## 과제 내용
아래 모든 행에서 "Where should I click to"를 "Where do I click to"(으)로 바꿔 적고, 다른 부분은 그대로 두세요.

## 데이터 내용
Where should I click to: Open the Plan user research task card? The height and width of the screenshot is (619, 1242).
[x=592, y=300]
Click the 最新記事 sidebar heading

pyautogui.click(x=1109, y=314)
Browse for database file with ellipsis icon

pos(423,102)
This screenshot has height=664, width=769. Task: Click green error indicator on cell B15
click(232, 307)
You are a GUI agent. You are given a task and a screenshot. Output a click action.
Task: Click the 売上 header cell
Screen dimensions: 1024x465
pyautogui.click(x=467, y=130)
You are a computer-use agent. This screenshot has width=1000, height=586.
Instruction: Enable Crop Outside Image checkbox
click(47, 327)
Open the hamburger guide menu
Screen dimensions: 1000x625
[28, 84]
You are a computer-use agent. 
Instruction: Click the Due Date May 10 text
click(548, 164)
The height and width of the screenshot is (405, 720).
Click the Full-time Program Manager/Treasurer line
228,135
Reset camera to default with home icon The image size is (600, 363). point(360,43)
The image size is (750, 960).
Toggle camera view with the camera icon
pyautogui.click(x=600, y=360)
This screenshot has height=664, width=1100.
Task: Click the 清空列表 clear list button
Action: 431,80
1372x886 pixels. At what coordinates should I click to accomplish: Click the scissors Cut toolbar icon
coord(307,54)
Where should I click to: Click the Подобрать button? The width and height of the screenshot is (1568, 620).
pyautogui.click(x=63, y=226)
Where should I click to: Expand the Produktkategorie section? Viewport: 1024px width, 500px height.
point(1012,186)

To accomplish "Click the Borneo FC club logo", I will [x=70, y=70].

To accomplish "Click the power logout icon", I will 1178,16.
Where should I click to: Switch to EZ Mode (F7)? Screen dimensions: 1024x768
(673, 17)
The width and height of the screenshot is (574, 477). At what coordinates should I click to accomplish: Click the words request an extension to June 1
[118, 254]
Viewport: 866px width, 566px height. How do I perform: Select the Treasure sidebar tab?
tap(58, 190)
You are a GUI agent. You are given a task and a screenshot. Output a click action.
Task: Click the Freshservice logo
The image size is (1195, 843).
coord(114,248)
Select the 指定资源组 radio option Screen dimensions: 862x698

## 정답
Where do I click to: Open the Plan user research task card? The height and width of the screenshot is (619, 1242).
[x=592, y=300]
Click the 最新記事 sidebar heading

pyautogui.click(x=1109, y=314)
Browse for database file with ellipsis icon

pos(423,102)
This screenshot has height=664, width=769. Task: Click green error indicator on cell B15
click(232, 307)
You are a GUI agent. You are given a task and a screenshot. Output a click action.
Task: Click the 売上 header cell
Screen dimensions: 1024x465
pyautogui.click(x=467, y=130)
You are a computer-use agent. This screenshot has width=1000, height=586.
Instruction: Enable Crop Outside Image checkbox
click(47, 327)
Open the hamburger guide menu
Screen dimensions: 1000x625
[28, 84]
You are a computer-use agent. 
Instruction: Click the Due Date May 10 text
click(548, 164)
The height and width of the screenshot is (405, 720).
Click the Full-time Program Manager/Treasurer line
228,135
Reset camera to default with home icon The image size is (600, 363). point(360,43)
The image size is (750, 960).
Toggle camera view with the camera icon
pyautogui.click(x=600, y=360)
This screenshot has height=664, width=1100.
Task: Click the 清空列表 clear list button
Action: 431,80
1372x886 pixels. At what coordinates should I click to accomplish: Click the scissors Cut toolbar icon
coord(307,54)
Where do I click to: Click the Подобрать button? The width and height of the screenshot is (1568, 620).
pyautogui.click(x=63, y=226)
Where do I click to: Expand the Produktkategorie section? Viewport: 1024px width, 500px height.
point(1012,186)

To accomplish "Click the Borneo FC club logo", I will [x=70, y=70].

To accomplish "Click the power logout icon", I will 1178,16.
Where do I click to: Switch to EZ Mode (F7)? Screen dimensions: 1024x768
(673, 17)
The width and height of the screenshot is (574, 477). At what coordinates should I click to accomplish: Click the words request an extension to June 1
[118, 254]
Viewport: 866px width, 566px height. How do I perform: Select the Treasure sidebar tab?
tap(58, 190)
You are a GUI agent. You are given a task and a screenshot. Output a click action.
Task: Click the Freshservice logo
The image size is (1195, 843).
coord(114,248)
Select the 指定资源组 radio option Screen dimensions: 862x698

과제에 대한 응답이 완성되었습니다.